Make a list of the most toxic words in American politics, and “employer mandate” certainly would be in the top 10. Requiring employers to provide health insurance to workers is one of the most controversial features of the Affordable Care Act -- along with the requirement that individuals buy insurance.
But a mandatory retirement savings program might just have a shot at success in Washington as part of a broader bipartisan attempt to address the looming retirement security crisis. The idea is getting a push from a politically unlikely duo: labor economist Teresa Ghilarducci and Tony James, president of Blackstone Group LP, the global asset management firm.
What they have in common is a mutual belief that the 401(k) system is not up to the job of building a secure retirement for average Americans.

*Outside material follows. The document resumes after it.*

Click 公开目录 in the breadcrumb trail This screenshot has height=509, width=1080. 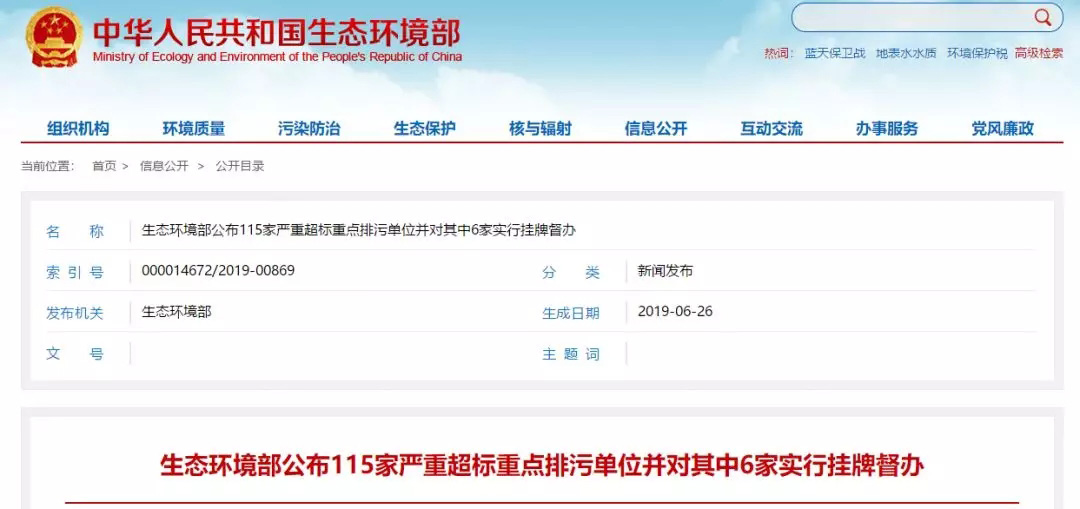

Indeed, just 23 percent of workers age 45 and higher have saved more than $250,000, according to the Employee Benefit Research Institute.

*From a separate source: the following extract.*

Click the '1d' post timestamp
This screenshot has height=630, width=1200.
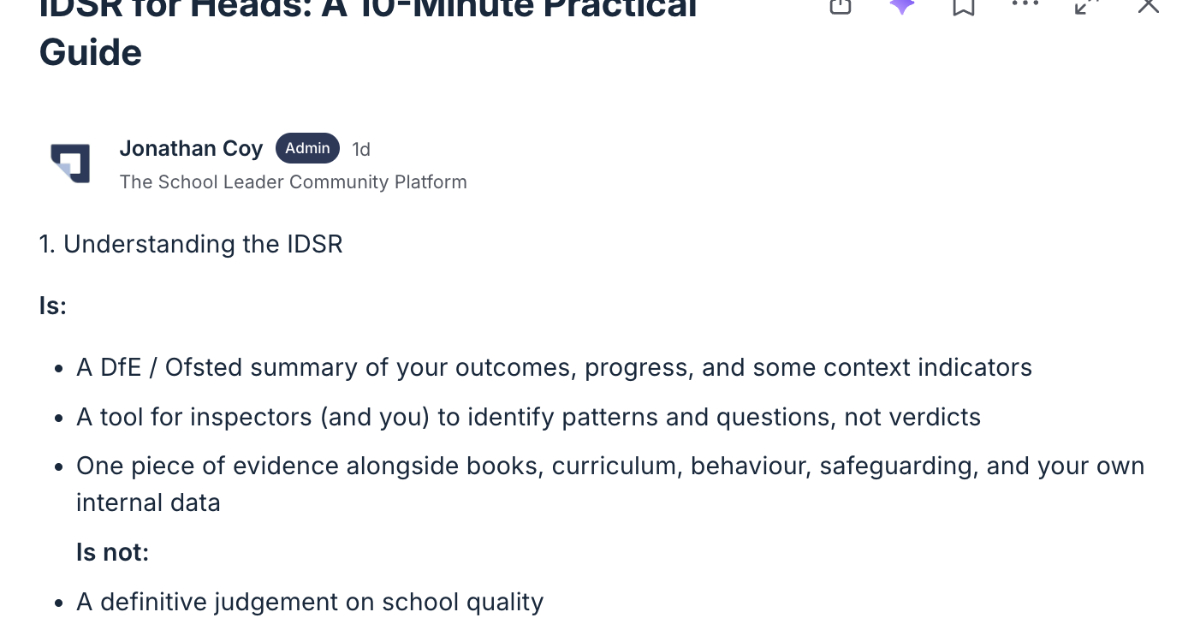(361, 150)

Meanwhile, Social Security replaces only about 40 percent of pre-retirement income on average, according to the Center for Retirement Research at Boston College -- far short of the 70 to 80 percent most households will need to retire with security.
“People are coming into old age without sufficient money to maintain their lifestyles, and many of them will be poor or near poor when they were once middle class,” Ghilarducci says.
How It Would Work
Ghilarducci has long advocated replacing 401(k)s with a federally managed retirement savings plan called Guaranteed Retirement Accounts (GRAs), and now she has teamed up with James to push the idea. The two recently published a white paper outlining a joint version of Ghilarducci’s GRA idea. Ghilarducci also is serving on a commission on retirement security and personal saving organized by the Bipartisan Policy Center (BPC), which will report its findings in May -- and is expected to reflect at least some features of the GRA.
The 401(k), a tax-deferred workplace-based vehicle for saving and investing for retirement, requires individuals to make their own investment decisions. Some 401(k) plans have high fees -- and they are not designed to provide a guaranteed lifelong income stream.
Ghilarducci and James propose that every worker would own and control a GRA account, initially contributing 1.5 percent of income, which would be matched by employers. Their plan calls for a mandatory system with universal participation, but it would be cost-neutral for workers below median income level (a family earning $45,000), because it would be offset by a tax credit.
Account holders would choose from a list of professional money managers competing for their business in a federally run exchange. The aim is to let managers compete for business based on returns and their ability to keep costs down. At retirement, savings would be converted automatically to an annuity that guarantees a yearly payout for life. This would be accomplished through a nationwide retirement pool that shares actuarial risk and administered by the Social Security Administration.